Wearing developed a profound case of total amnesia as a result of his illness. Because the hippocampus, an area required to transfer memories from short-term to long-term memory is damaged, he is completely unable to form lasting new memories – his memory only lasts between 7 and 30 seconds. He spends every day ‘waking up’ every 20 seconds, ‘restarting’ his consciousness once the time span of his short term memory elapses (about 30 seconds).
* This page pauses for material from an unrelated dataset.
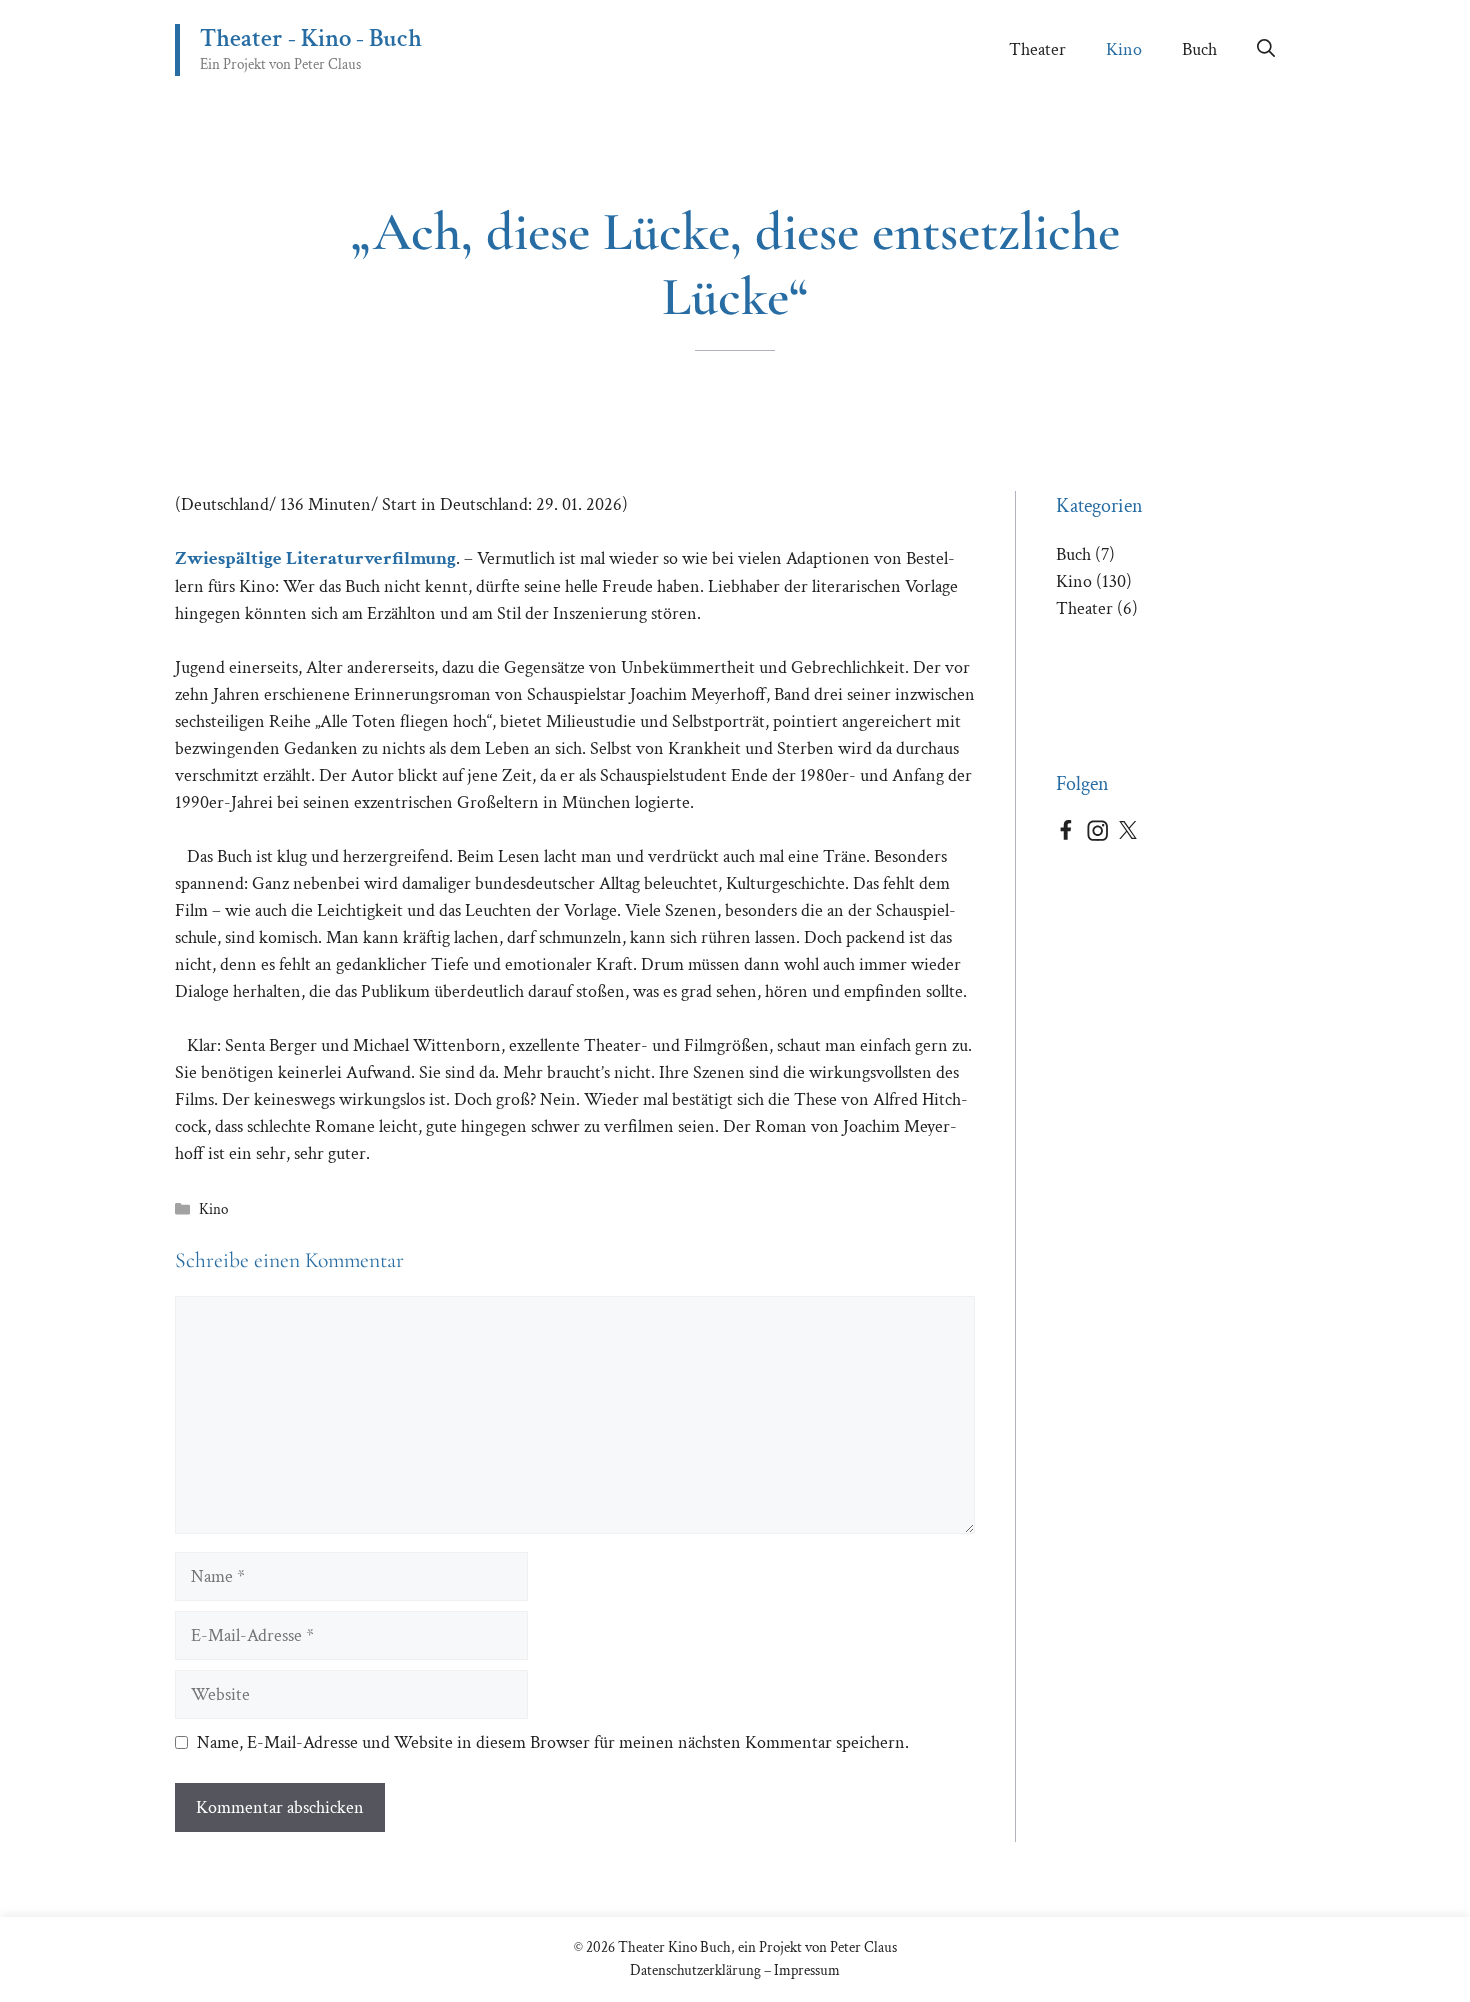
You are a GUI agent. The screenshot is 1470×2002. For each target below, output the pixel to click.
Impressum (807, 1970)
He remembers little of his life before 1985; he knows, for example, that he has children from an earlier marriage, but cannot remember their names. His love for his second wife Deborah, whom he married the year prior to his illness, is undiminished. He greets her joyously every time they meet, believing he has not seen her in years, even though she may have just left the room to fetch a glass of water. When he goes out dining with his wife, he can remember the name of the food (e.g. chicken); however he cannot link it with taste, as he has forgotten.

Despite having retrograde as well as anterograde amnesia, and thus only a moment-to-moment consciousness, Wearing still recalls how to play the piano and conduct a choir – all this despite having no recollection of having received a musical education. This is because his procedural memory was not damaged by the virus. As soon as the music stops, however, Wearing forgets that he has just played and starts shaking spasmodically.

These jerkings are physical signs of an inability to control his emotions, stemming from the damage to his inferior frontal lobe. His brain is still trying to fire information in the form of action potentials to neurostructures that no longer exist. The resulting encephalic electrical disturbance leads to fits.

He keeps a diary, but earlier entries are usually crossed out, since he forgets having made an entry within minutes and dismisses the writings–he does not know how the entries were made or by whom, although he does recognize his own writing.

Wearing can learn new practices and even a very few facts–not from episodic memory or encoding, but by acquiring new procedural memories through repetition. For example, having watched a certain video recording multiple times on successive days, he never had any memory of ever seeing the video or knowing the contents, but he was able to anticipate certain parts of the content without remembering how he learned them.